The past years have witnessed a change in the understanding of the cause of tinnitus. Previously, tinnitus was believed to originate from the peripheral auditory system [1, 2]. There is now considerable evidence that most forms of tinnitus are caused by changes in the central nervous system after peripheral lesions [3, 4]. For treatment of tinnitus, it is important to distinguish between these two models, as they imply different therapeutic strategies. In fact, the peripheral model suggests that the aberrant neural activity is responsible for tinnitus perception. This hypothesis has been inspired by the results of an animal study [5], by showing an increase in the spontaneous activity (SA) in the cochlear nerve after the administration of a high dose of salicylate (400 mg/kg in cats) assumed to cause tinnitus. A recent study [6] has shown that salicylate-induced tinnitus may be caused by activation of NMDA receptors expressed in the synapses of cochlear hair cells and dendrites of spiral ganglion neurons. If tinnitus was normally caused by increased activation of NMDA receptors, a possible therapeutic approach that could suppress such “peripheral tinnitus” would be inactivating NMDA receptors [6, 7]. However, NMDA receptor blockage has not been shown as effective treatment of tinnitus.

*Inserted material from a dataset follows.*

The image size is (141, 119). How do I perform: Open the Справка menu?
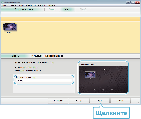pos(51,5)
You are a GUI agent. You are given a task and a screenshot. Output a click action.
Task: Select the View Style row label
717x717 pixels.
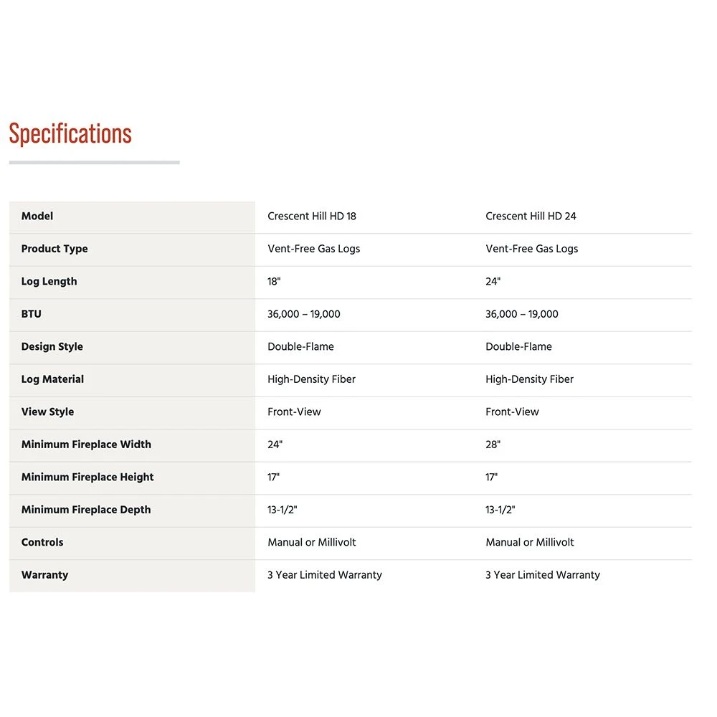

High doses of salicylate are also known to cause nonspecific (toxic) effects, especially in cats, which lack the enzyme necessary to metabolize salicylate (glucuronyltransferase). Such nonspecific effects could account for the increase in SA in the cochlear nerve after the administration of high doses of salicylate (see above). More recent studies have shown that salicylate, at a dose of approximately 200 mg/kg, known to induce tinnitus in animals [8], does not increase SA in the cochlear nerve [9, 10], but increases neural activity in auditory centers [11–13]. These studies then question the peripheral origin of salicylate-induced tinnitus. It is also worth noting that recent studies suggest that salicylate has strong effects on the central auditory nervous system [14–17]. These findings indicate that salicylate may induce tinnitus through central mechanisms.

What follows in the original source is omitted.